Ninguém gosta de turbulência, mas não é uma grande causa de queda de avião
A maior lição de humildade para integrantes da minha profissão é o já clássico livro “Superprevisões – a arte e a ciência de antecipar o futuro”, publicado em 2016 por Philip Tetlock e Dan Gardner. Uma das célebres conclusões da obra, apoiada em mais de 20 anos de material empírico, é a de que jornalistas (especialmente os de televisão) acertam na média menos prognósticos do que um chimpanzé atirando dardos numa parede onde estão escritas respostas para perguntas como “qual será o preço do barril do petróleo no fim do ano?” (a taxa de acerto aleatória está em torno de 18%).
Claro que previsões só têm validade se respeitarem um limite de tempo – é fácil acertar a previsão “o mundo vai acabar”; a questão é acertar quando. Com toda humildade vamos, então, a alguns prognósticos para temas que devem ocupar espaço no noticiário.
Donald Trump deve perder o voto popular nas eleições de novembro (Hillary Clinton já o havia derrotado por 3 milhões de votos em 2016), mas conseguirá se reeleger. Os eleitores anti-Trump já vivem em colégios eleitorais democratas como Nova York ou Califórnia. Portanto, seu voto é “desperdiçado” e a verdadeira batalha é em colégios eleitorais menores, no Meio-Oeste, onde dificilmente Trump decepciona os mesmos eleitores que lhe garantiram a vitória quase quatro anos atrás.
Brexit deve chegar a um acordo comercial com a União Europeia, que terá dois grandes desafios. Um deles é razoavelmente previsível: Angela Merkel não conseguirá segurar sua frágil coligação, complicando a difícil questão de como dar um “reset” na relação com a Rússia, uma forma que o presidente francês vem propondo para redefinir o papel da Europa frente ao que foi (e promete continuar sendo) o fenômeno Trump + populistas (vão continuar fortes). Se parecer melhor, o prognóstico é mais do mesmo.

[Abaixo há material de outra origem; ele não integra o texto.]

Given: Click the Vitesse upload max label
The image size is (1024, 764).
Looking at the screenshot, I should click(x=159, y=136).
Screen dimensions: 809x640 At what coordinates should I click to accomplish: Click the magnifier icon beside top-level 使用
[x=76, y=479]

Vale também para a grande relação geopolítica do século, entre China e Estados Unidos, na qual a guerra comercial é apenas uma manifestação de uma pergunta para a qual ninguém até agora conseguiu produzir uma resposta convincente: o surgimento de uma super potência como a China, contestando o papel hegemônico dos Estados Unidos, será pacífico ou acompanhado (como historiadores clássicos sugerem) por confronto militar? Mas não é nada difícil prever que a China se tornará (se já não é) a principal potência das telecomunicações, com sérias consequências para o resto do mundo.

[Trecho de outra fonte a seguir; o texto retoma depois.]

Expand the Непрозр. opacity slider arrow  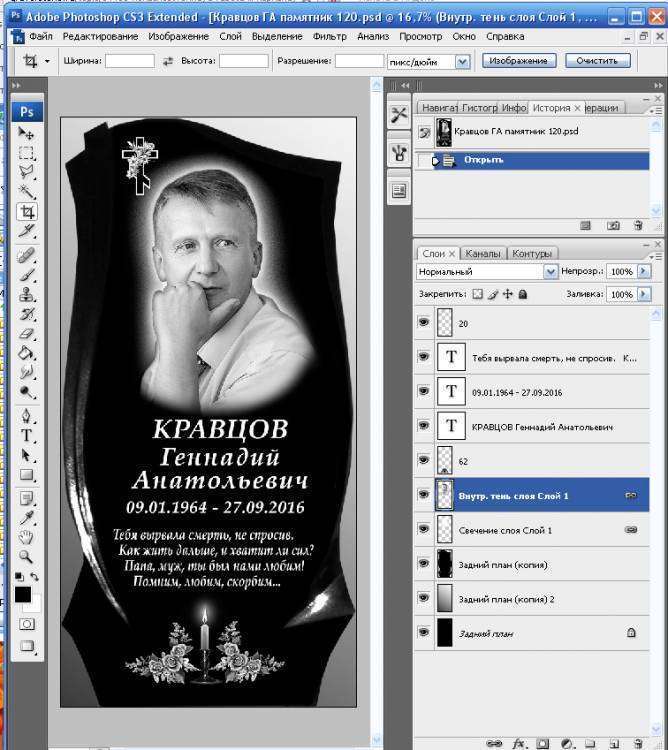tap(643, 271)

Protestos, descontentamentos e turbulência devem prosseguir na América Latina. A frustração e as manifestações mais ou menos violentas não escolheram ou pouparam perfis ideológicos dos diversos governos, no que parece ser uma expressão de ampla insatisfação de populações que “percebem” seu atraso relativo frente ao resto do mundo e consideram que seus mandatários não são capazes de dar respostas convincentes e em prazo rápido a demandas populares.

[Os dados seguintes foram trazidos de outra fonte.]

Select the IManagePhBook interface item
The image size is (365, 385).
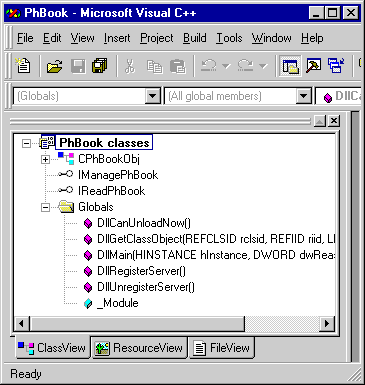[118, 175]
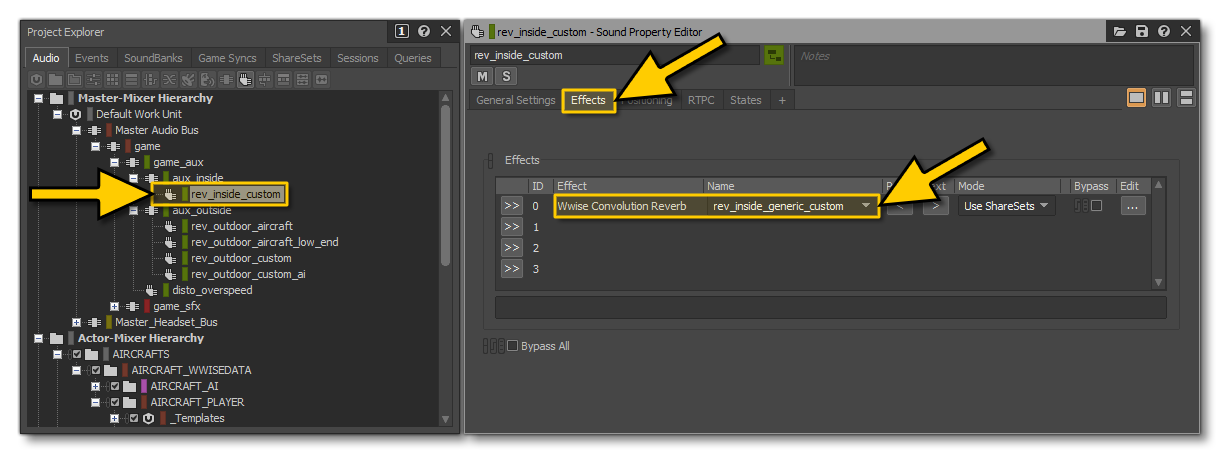Click the open folder icon in Property Editor

(x=1121, y=32)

E o Brasil? Meu prognóstico é mais do mesmo. A economia vai andar melhor, o que é pouco para o grande desafio de um País aprisionado na armadilha da renda média. A onda disruptiva de 2018 partiu-se em suas diversas correntes, o que promete um cenário político “estável” no fracionamento das forças políticas e, portanto, na incapacidade de um só grupo se afirmar como dominante. O esforço de levar adiante reformas será grande e caminhará de forma lenta tanto pela notória resistência oferecida pelas corporações que tomaram o Estado brasileiro mas, em boa medida, também pela opção política do governo de não consolidar uma base tipo “tropa de choque” no Congresso.
Será turbulento. Apertem os cintos e um bom voo para todos nós em 2020. Turbulência não costuma derrubar avião.